Recursively apply a function on a data structure that is a nested list/tuple/dictionary of a given base type.

Parameters
  • func (callable) -- The function to recursively apply.

  • data (nested list/tuple/dictionary of main_type) -- The data on which to apply func

  • *args -- Positional arguments that will be passed to func when applied on the unpacked data.

  • main_type (type, optional, defaults to torch.Tensor) -- The base type of the objects to which apply func.

  • error_on_other_type (bool, optional, defaults to False) -- Whether to return an error or not if after unpacking data, we get on an object that is not of type main_type. If False, the function will leave objects of types different than main_type unchanged.

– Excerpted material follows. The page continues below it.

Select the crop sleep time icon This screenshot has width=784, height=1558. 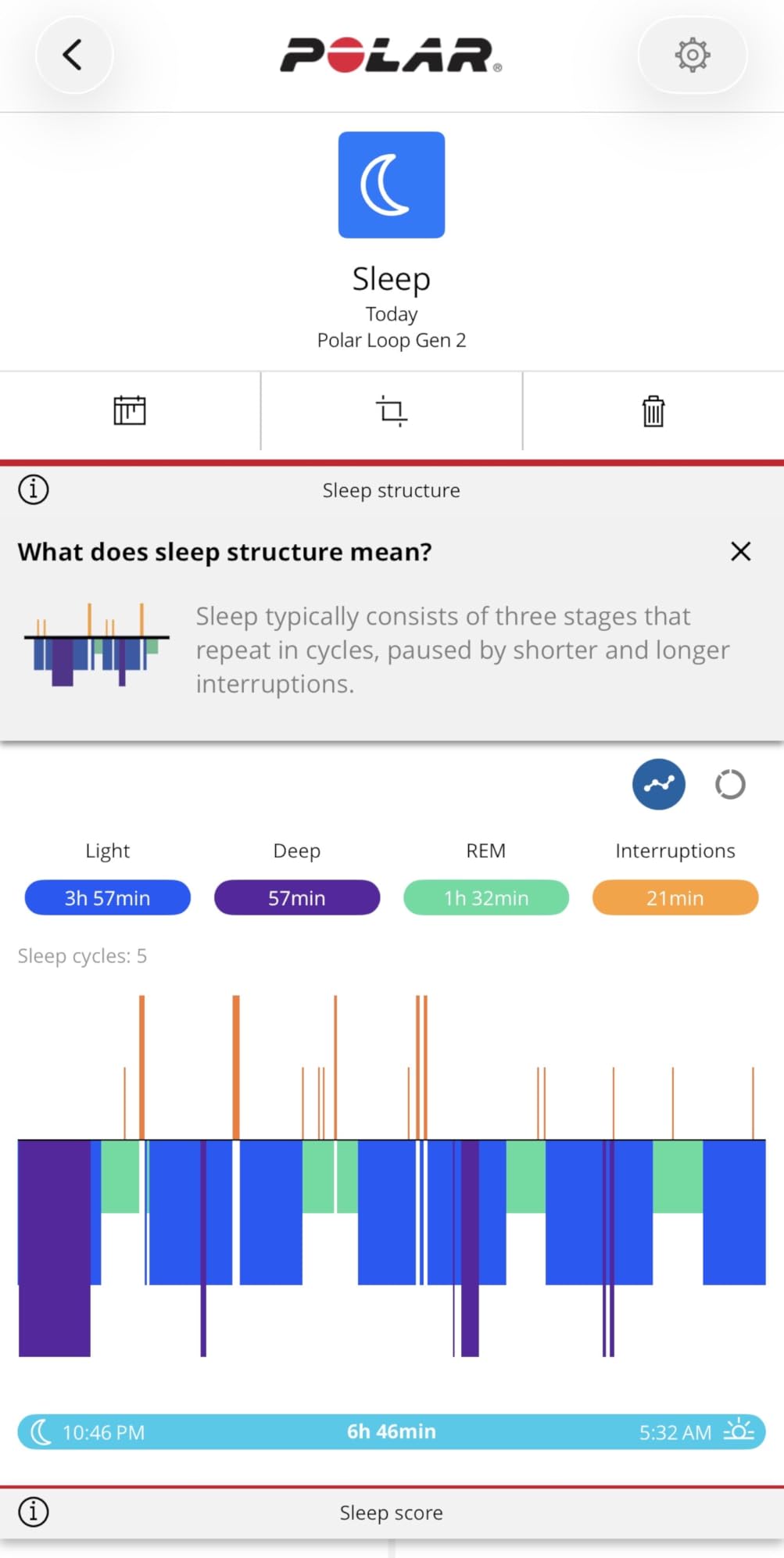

  • **kwargs -- Keyword arguments that will be passed to func when applied on the unpacked data.

Returns

The same data structure as data with func applied to every object of type main_type.

rapidformer.engine.utils.gather(tensor)
rapidformer.engine.utils.send_to_device(tensor, device)

Recursively sends the elements in a nested list/tuple/dictionary of tensors to a given device.

Parameters
  • tensor (nested list/tuple/dictionary of torch.Tensor) -- The data to send to a given device.

  • device (torch.device) -- The device to send the data to

Returns

The same data structure as tensor with all tensors sent to the proper device.

rapidformer.engine.utils.report_memory(name, logger)

Simple GPU memory report.

rapidformer.engine.utils.unwrap_model(model, module_instances=<class 'torch.nn.parallel.distributed.DistributedDataParallel'>)
rapidformer.engine.utils.average_losses_across_data_parallel_group(losses)

Reduce a tensor of losses across all GPUs.